## Try it
Skip the pictures and restate, word for word, the lines from the one containing "This screenshot has width=868, height=451." to the end of the data below.

Material for this task below:

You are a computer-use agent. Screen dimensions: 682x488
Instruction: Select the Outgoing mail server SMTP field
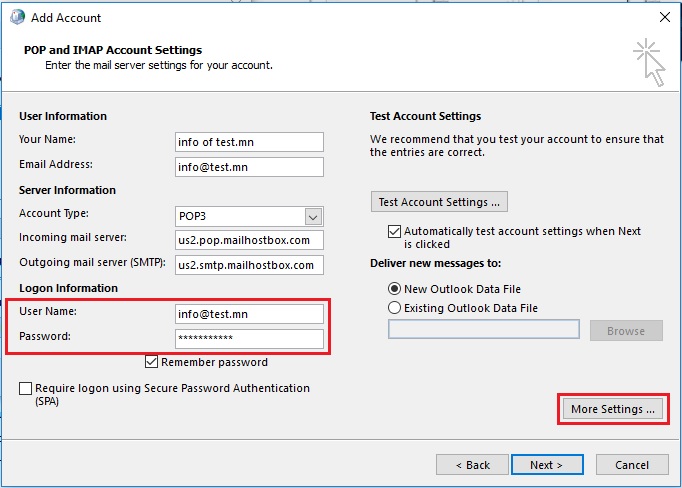coord(249,265)
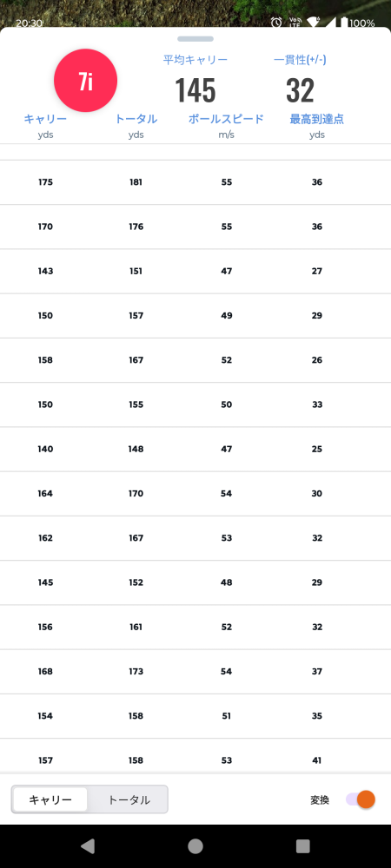391x868 pixels.
Task: Select the shot row with carry 164
Action: click(196, 493)
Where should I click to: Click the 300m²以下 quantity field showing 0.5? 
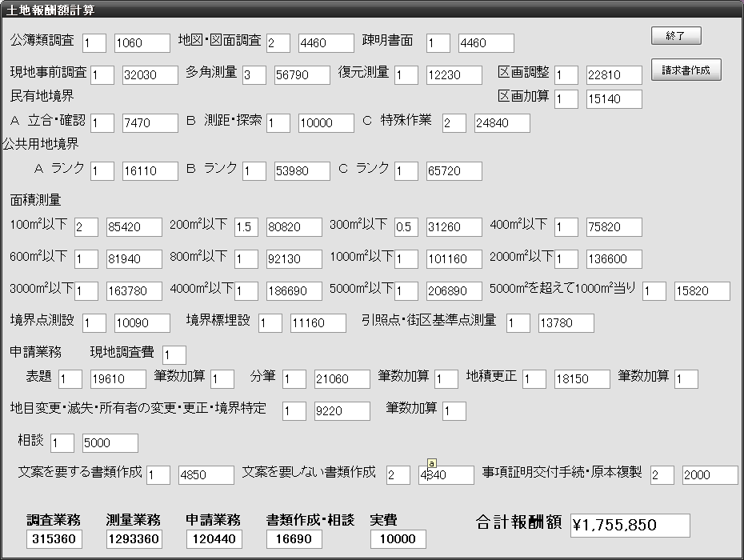point(406,227)
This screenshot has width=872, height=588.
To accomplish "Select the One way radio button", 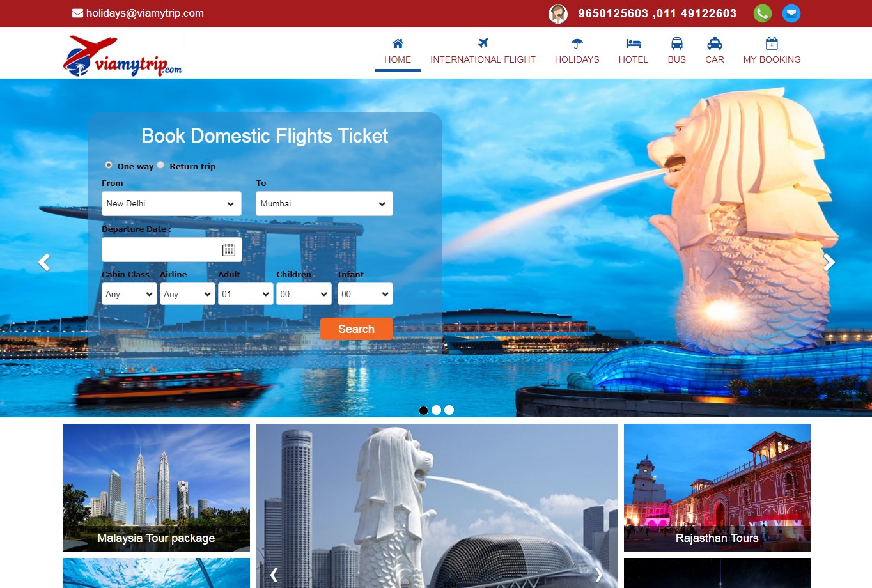I will click(x=109, y=165).
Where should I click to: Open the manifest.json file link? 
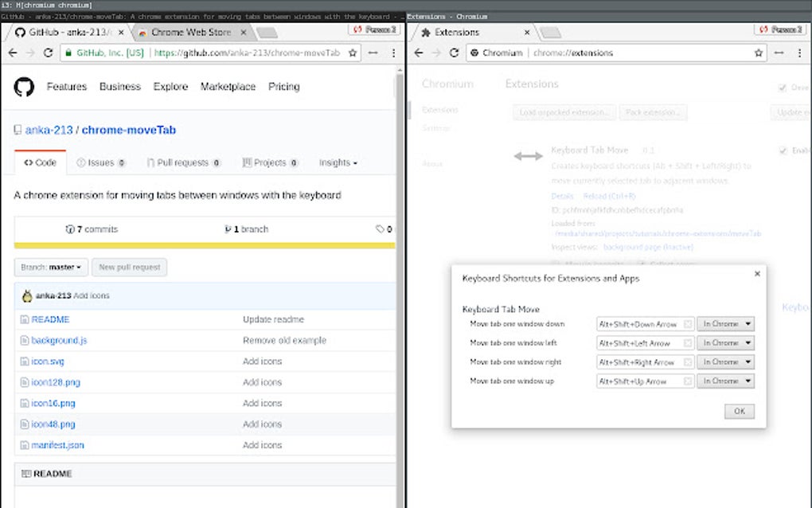tap(57, 445)
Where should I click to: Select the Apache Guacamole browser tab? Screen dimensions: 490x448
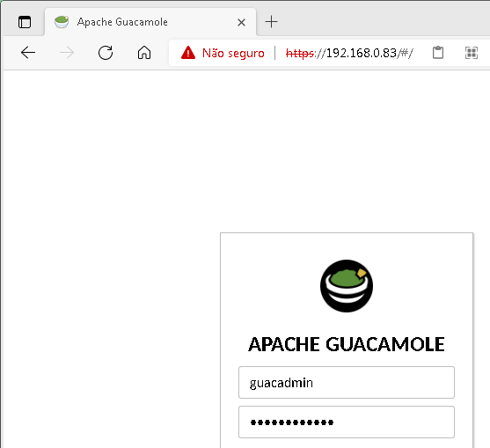coord(150,22)
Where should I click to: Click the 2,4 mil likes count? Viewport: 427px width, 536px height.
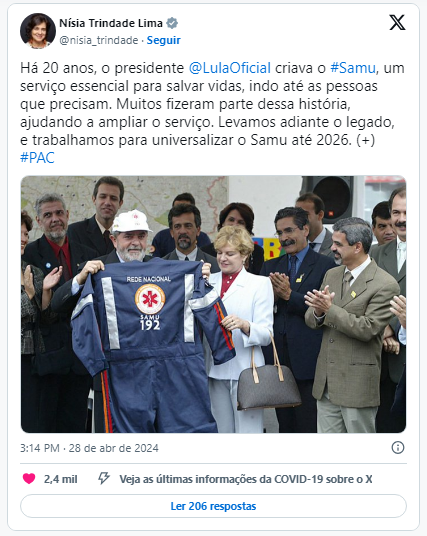(x=61, y=479)
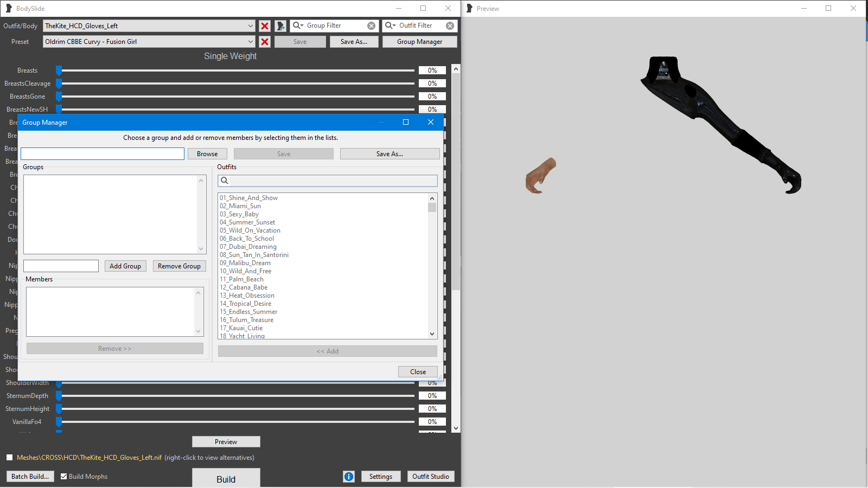Click the new group name field beside Add Group
Screen dimensions: 868x488
[x=61, y=266]
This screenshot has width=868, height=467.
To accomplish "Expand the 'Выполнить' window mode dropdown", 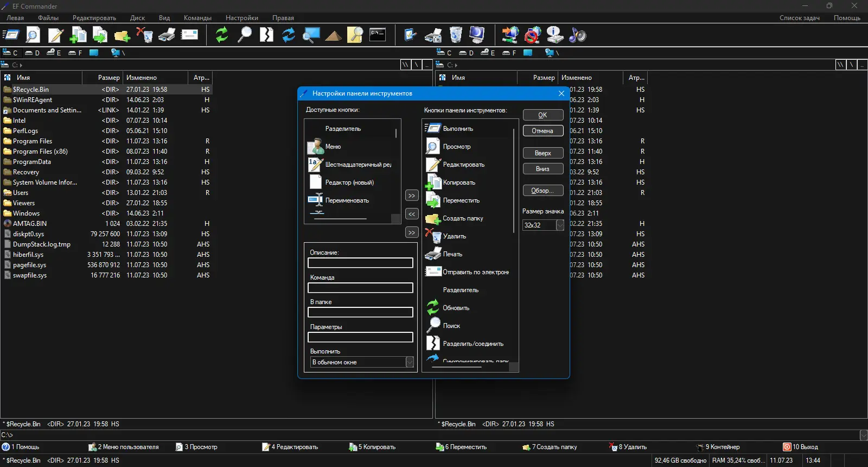I will (x=410, y=362).
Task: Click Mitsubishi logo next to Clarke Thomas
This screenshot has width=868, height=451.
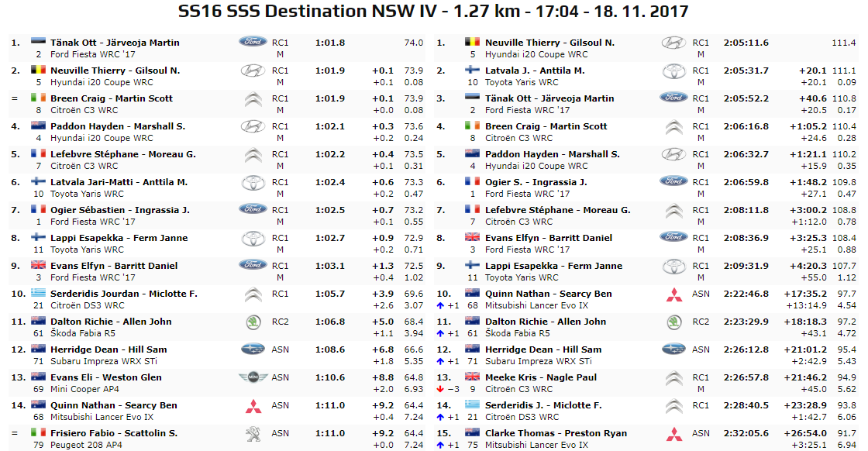Action: 673,433
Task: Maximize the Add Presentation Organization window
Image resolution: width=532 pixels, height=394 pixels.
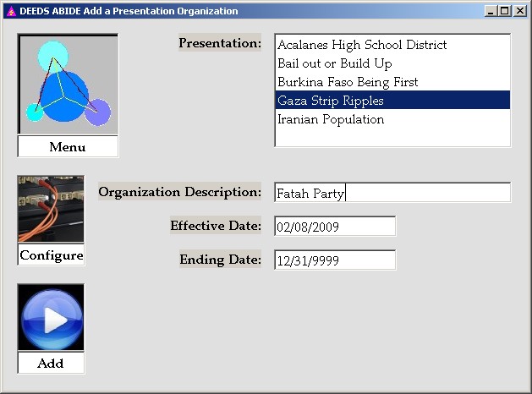Action: point(506,11)
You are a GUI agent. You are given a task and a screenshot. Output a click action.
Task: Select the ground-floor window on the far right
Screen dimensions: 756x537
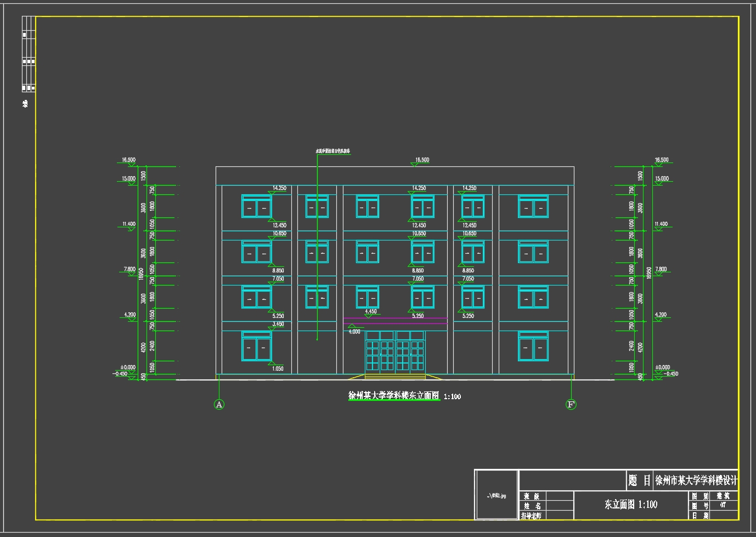click(533, 347)
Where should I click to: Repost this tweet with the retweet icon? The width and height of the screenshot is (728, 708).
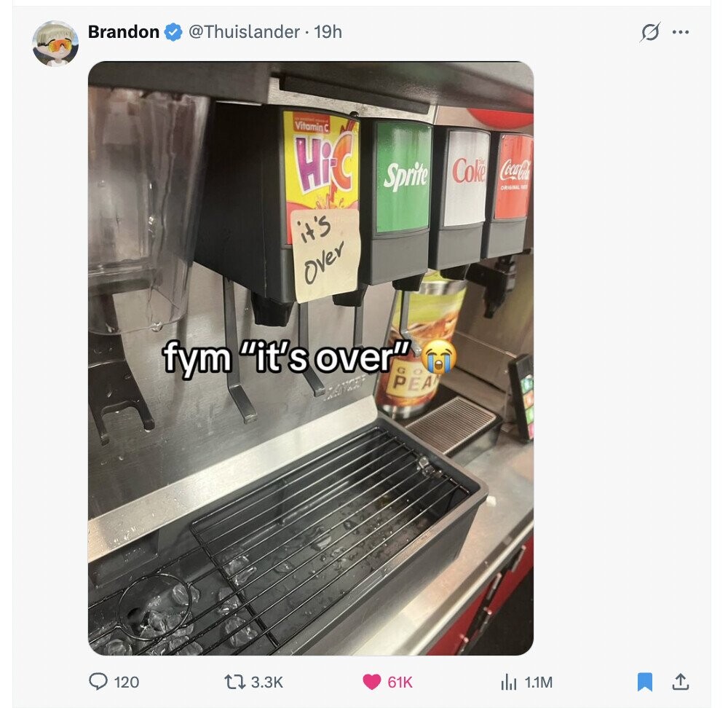pos(235,682)
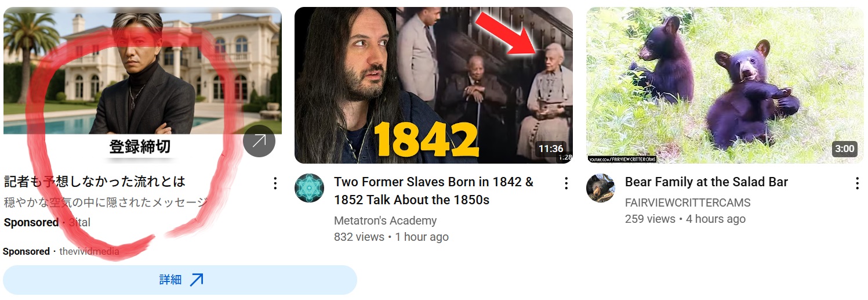Visit the Metatron's Academy channel name link

[385, 221]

End of Material for this task.

## Exercise solution
This screenshot has width=868, height=451.
Action: 673,433
Task: Maximize the Add Presentation Organization window
Image resolution: width=532 pixels, height=394 pixels.
Action: point(506,11)
You are a GUI agent. You are given a task and a screenshot. Output a click action.
Task: Select the ground-floor window on the far right
Screen dimensions: 756x537
click(533, 347)
Where should I click to: Repost this tweet with the retweet icon? The width and height of the screenshot is (728, 708).
pos(235,682)
Visit the Metatron's Academy channel name link

[385, 221]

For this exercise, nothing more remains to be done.